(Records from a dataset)
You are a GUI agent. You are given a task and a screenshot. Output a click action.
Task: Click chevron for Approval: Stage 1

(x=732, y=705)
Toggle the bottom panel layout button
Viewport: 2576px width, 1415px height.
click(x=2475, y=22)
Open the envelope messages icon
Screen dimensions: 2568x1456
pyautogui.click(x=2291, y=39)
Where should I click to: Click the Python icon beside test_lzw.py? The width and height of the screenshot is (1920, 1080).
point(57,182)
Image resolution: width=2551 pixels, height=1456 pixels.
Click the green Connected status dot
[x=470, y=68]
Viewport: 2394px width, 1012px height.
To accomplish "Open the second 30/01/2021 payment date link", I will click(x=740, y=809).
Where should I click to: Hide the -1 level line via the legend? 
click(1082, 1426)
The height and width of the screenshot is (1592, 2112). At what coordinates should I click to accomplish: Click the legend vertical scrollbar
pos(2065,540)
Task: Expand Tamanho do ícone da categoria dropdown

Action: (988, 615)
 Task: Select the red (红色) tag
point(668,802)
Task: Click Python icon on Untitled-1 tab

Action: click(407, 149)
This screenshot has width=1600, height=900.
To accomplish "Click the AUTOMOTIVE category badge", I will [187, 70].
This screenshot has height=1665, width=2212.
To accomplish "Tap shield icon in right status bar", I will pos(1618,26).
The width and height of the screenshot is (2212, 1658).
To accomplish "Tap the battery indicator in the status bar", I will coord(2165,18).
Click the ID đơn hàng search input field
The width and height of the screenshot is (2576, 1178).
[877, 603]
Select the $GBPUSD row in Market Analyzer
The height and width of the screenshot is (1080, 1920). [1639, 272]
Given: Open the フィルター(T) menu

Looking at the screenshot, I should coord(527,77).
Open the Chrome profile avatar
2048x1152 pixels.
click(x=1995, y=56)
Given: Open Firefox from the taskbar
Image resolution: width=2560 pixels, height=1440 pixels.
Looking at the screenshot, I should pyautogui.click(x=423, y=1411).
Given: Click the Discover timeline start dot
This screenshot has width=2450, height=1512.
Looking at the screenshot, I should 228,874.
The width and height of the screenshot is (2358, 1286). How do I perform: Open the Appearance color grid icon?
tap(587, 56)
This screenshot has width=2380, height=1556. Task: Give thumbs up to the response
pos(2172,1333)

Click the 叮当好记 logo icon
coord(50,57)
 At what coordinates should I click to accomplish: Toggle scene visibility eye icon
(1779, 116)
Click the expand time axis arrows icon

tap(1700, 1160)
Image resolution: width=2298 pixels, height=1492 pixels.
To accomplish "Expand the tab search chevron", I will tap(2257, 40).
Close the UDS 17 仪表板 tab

Aim of the exercise: Nothing may be dropped or altered. Copy every line above.

Task output:
You are a GUI agent. You are given a task and a screenshot. Output a click action.
Task: Click chevron for Approval: Stage 1

(x=732, y=705)
Toggle the bottom panel layout button
Viewport: 2576px width, 1415px height.
click(x=2475, y=22)
Open the envelope messages icon
Screen dimensions: 2568x1456
pyautogui.click(x=2291, y=39)
Where should I click to: Click the Python icon beside test_lzw.py? The width and height of the screenshot is (1920, 1080).
point(57,182)
Image resolution: width=2551 pixels, height=1456 pixels.
Click the green Connected status dot
[x=470, y=68]
Viewport: 2394px width, 1012px height.
To accomplish "Open the second 30/01/2021 payment date link", I will click(x=740, y=809).
Where should I click to: Hide the -1 level line via the legend? 
click(1082, 1426)
The height and width of the screenshot is (1592, 2112). At what coordinates should I click to accomplish: Click the legend vertical scrollbar
pos(2065,540)
Task: Expand Tamanho do ícone da categoria dropdown

Action: (988, 615)
 Task: Select the red (红色) tag
point(668,802)
Task: Click Python icon on Untitled-1 tab

Action: click(407, 149)
This screenshot has width=1600, height=900.
To accomplish "Click the AUTOMOTIVE category badge", I will [187, 70].
This screenshot has height=1665, width=2212.
To accomplish "Tap shield icon in right status bar", I will pos(1618,26).
The width and height of the screenshot is (2212, 1658).
To accomplish "Tap the battery indicator in the status bar", I will coord(2165,18).
Click the ID đơn hàng search input field
The width and height of the screenshot is (2576, 1178).
[877, 603]
Select the $GBPUSD row in Market Analyzer
The height and width of the screenshot is (1080, 1920). [1639, 272]
Given: Open the フィルター(T) menu

Looking at the screenshot, I should coord(527,77).
Open the Chrome profile avatar
2048x1152 pixels.
click(x=1995, y=56)
Given: Open Firefox from the taskbar
Image resolution: width=2560 pixels, height=1440 pixels.
Looking at the screenshot, I should pyautogui.click(x=423, y=1411).
Given: Click the Discover timeline start dot
This screenshot has width=2450, height=1512.
Looking at the screenshot, I should 228,874.
The width and height of the screenshot is (2358, 1286). How do I perform: Open the Appearance color grid icon?
tap(587, 56)
This screenshot has width=2380, height=1556. Task: Give thumbs up to the response
pos(2172,1333)

Click the 叮当好记 logo icon
coord(50,57)
 At what coordinates should I click to accomplish: Toggle scene visibility eye icon
(1779, 116)
Click the expand time axis arrows icon

tap(1700, 1160)
Image resolution: width=2298 pixels, height=1492 pixels.
To accomplish "Expand the tab search chevron", I will tap(2257, 40).
Close the UDS 17 仪表板 tab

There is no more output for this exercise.